Pas de différences essentielles ?

Demain 14 juin 2006, le gouvernement doit décider de tenir ou non une seconde lecture du projet de loi DADVSI à l’Assemblée Nationale et au Sénat ou au contraire de persister dans son invocation de l’état d’urgence. La base de cette décision repose sur le fait de savoir s’il existe entre les versions du Sénat et de l’Assemblée des différences essentielles. Le Ministère de la Culture a fait savoir qu’il considérait qu’il n’en était rien. Cette affirmation est assez savoureuse. L’assemblée nationale avait adopté plusieurs éléments clé de limitation des dégâts pour encadrer les dispositions extrêmes adoptées pour complaire à quelques lobbies (qui en avaient établi le brouillon). Le Sénat les a fait passer à la trappe et au-delà :

  • La partie pénale de l’amendement « Vivendi-Universal » avait été assortie d’un « bémol » protégeant les logiciels fondamentaux de l’Internet contre la criminalisation à la demande. Le Sénat a retiré cette limitation.
  • L’Assemblée avait voté presque à l’unanimité, en réaction au choc qu’avait provoqué dans ses propres rangs l’adoption de l’amendement VU, un amendement d’interopérabilité aux exigences fortes, réellement protecteur sur ce plan des logiciels libres. Le Sénat a détruit ce dispositif, allant jusqu’à voter des formulations qui ne permettront même pas l’interopérabilité entre les systèmes propriétaires les plus restrictifs.
  • Le Sénat a ajouté des dispositions additionnelles qui font obligation aux internautes d’accepter d’installer des logiciels de filtrage qui leur seraient prescrits par les fournisseurs d’accès pour filtrer l’accès à des oeuvres protégées (article 14 ter A), allant ainsi un pas plus loin dans la mise de la loi au service des détenteurs de stocks de droits.

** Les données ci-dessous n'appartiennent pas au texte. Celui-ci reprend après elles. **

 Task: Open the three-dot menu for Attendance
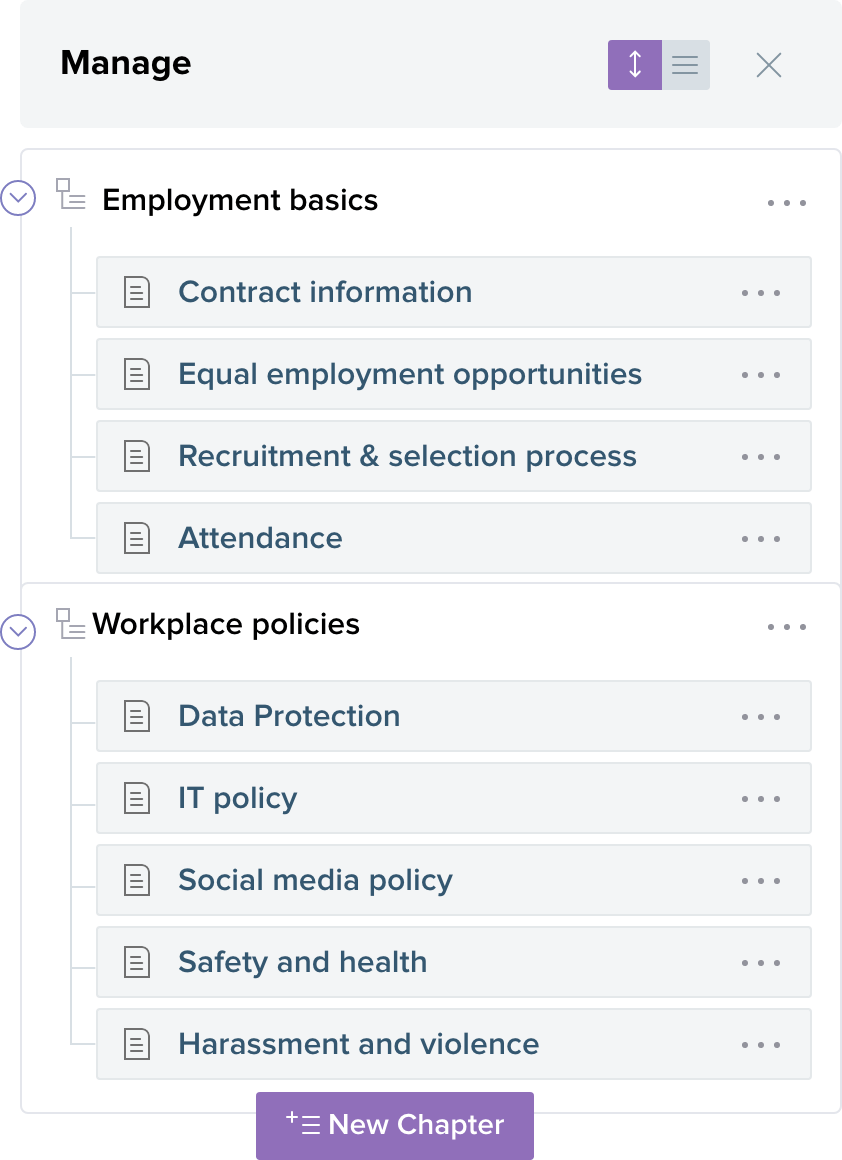(x=761, y=539)
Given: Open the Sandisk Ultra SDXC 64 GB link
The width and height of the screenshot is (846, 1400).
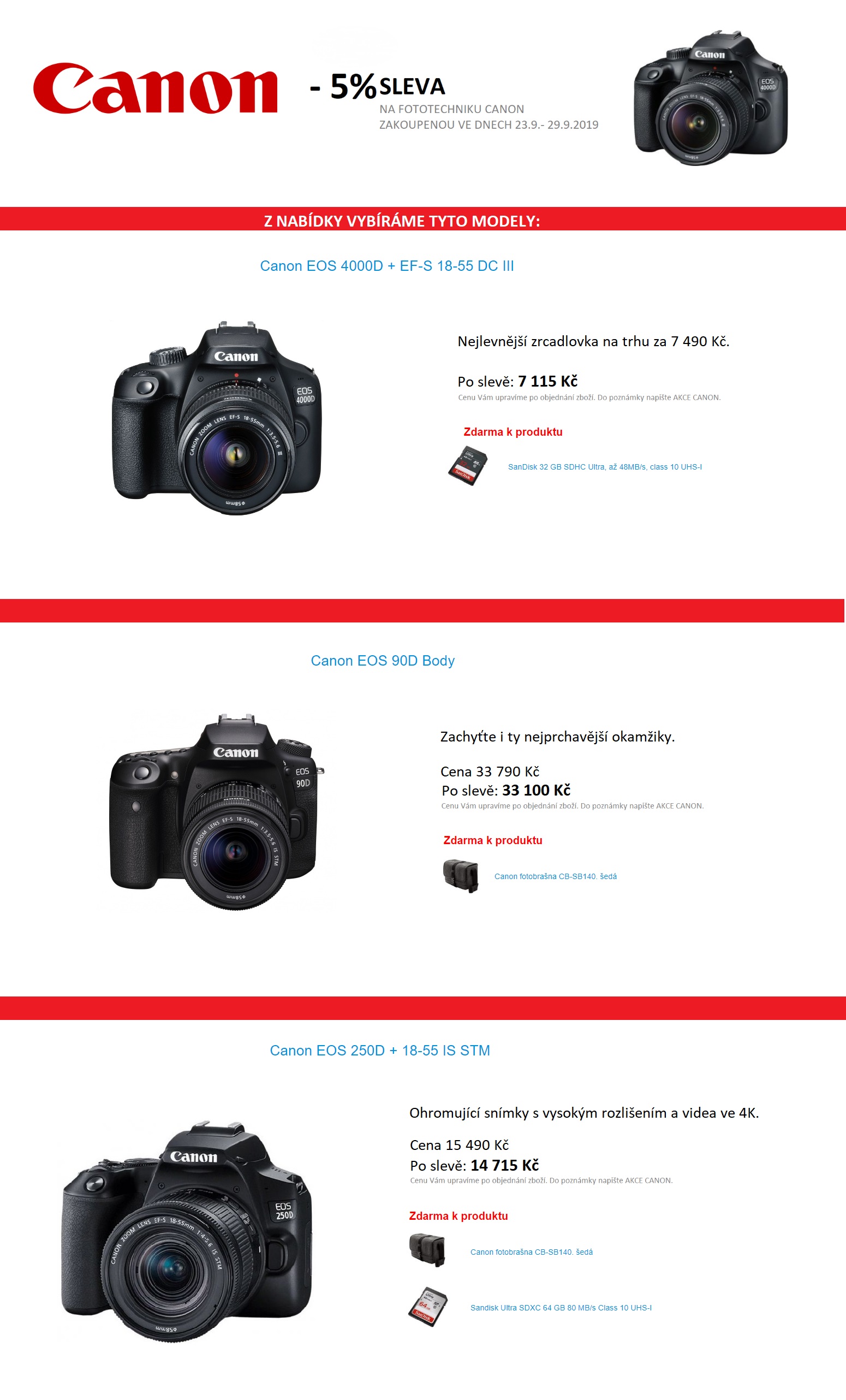Looking at the screenshot, I should (561, 1308).
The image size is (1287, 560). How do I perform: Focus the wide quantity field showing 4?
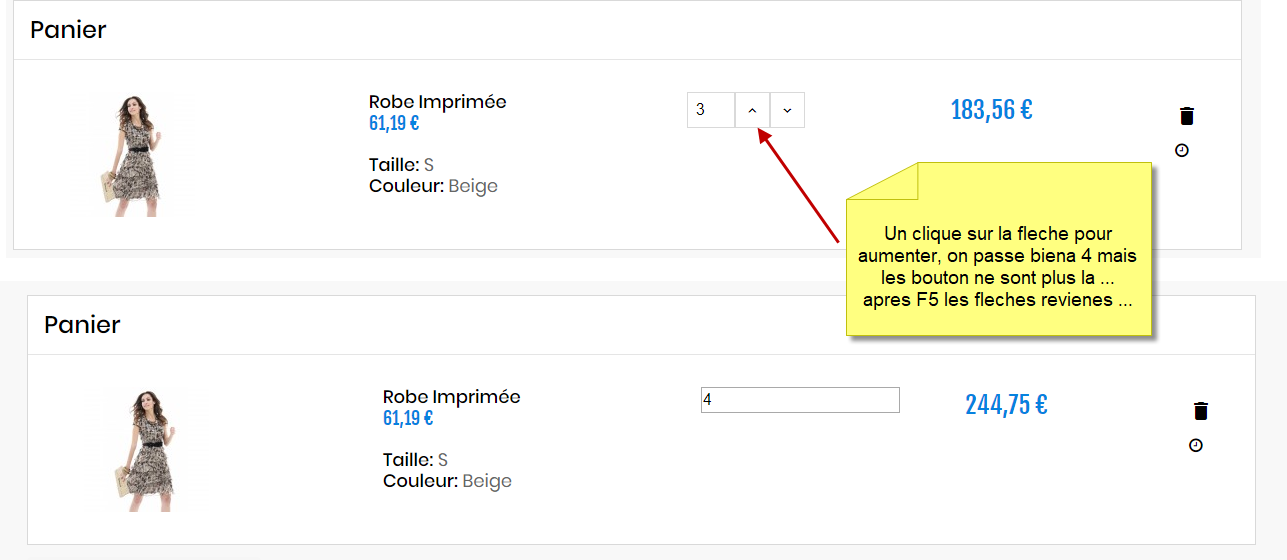[799, 400]
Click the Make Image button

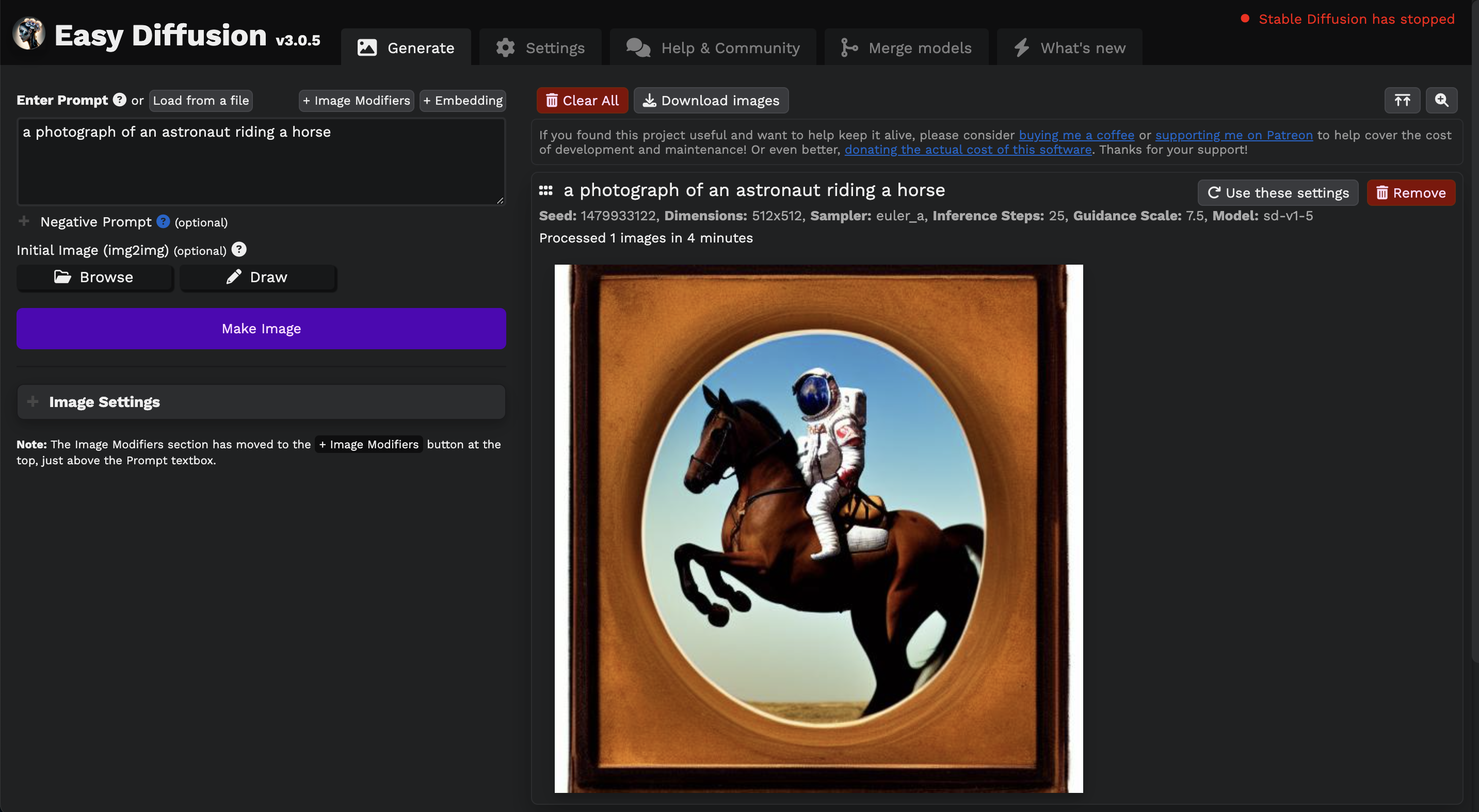tap(261, 329)
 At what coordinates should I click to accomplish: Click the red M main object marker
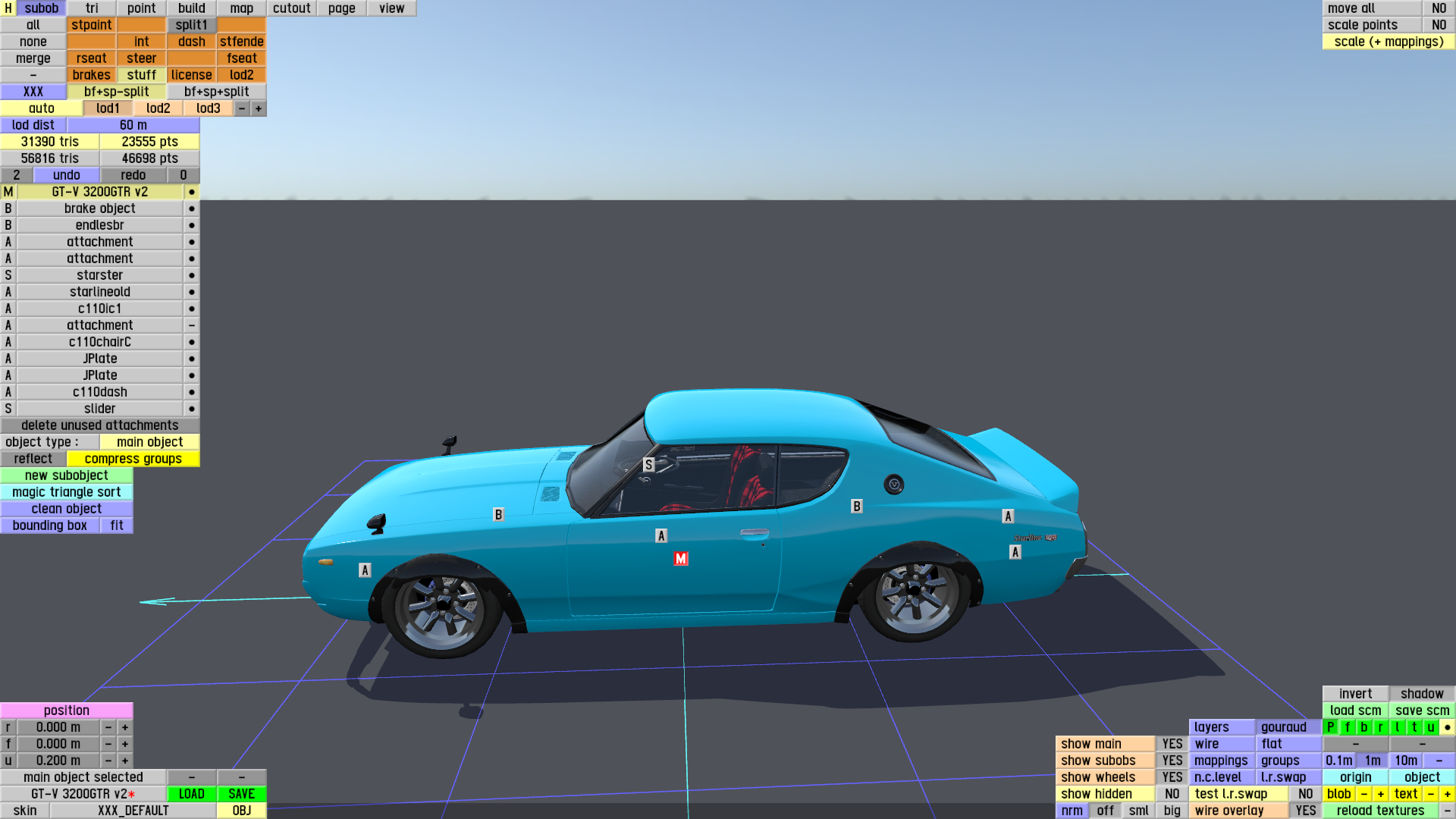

Dans l’autre direction, le Sénat a adopté une exception – certes insuffisante – pour la recherche et l’éducation sous une forme à laquelle le Ministre de la Culture s’était fortement opposé en séance à l’assemblée nationale. S’il pense que cela ne fait qu’une différence inessentielle, que ne l’a-t-il dit plus tôt ?

Si le gouvernement décide malgré ce tableau que les différences entre les deux textes ne justifient pas une seconde lecture, cela signifiera-t-il qu’il accepte un texte combinant les dispositions d’interopérabilité forte et les limitations (très insuffisantes mais vitales) à l’amendement VU adoptées à l’assemblée avec l’exception recherche-éducation adoptés au sénat ? Ou bien simplement qu’il estime que l’opinion se fatigue et qu’on peut l’avoir à l’usure ? Un petit regard sur la Suède pourrait alors lui éviter de futurs désagréments.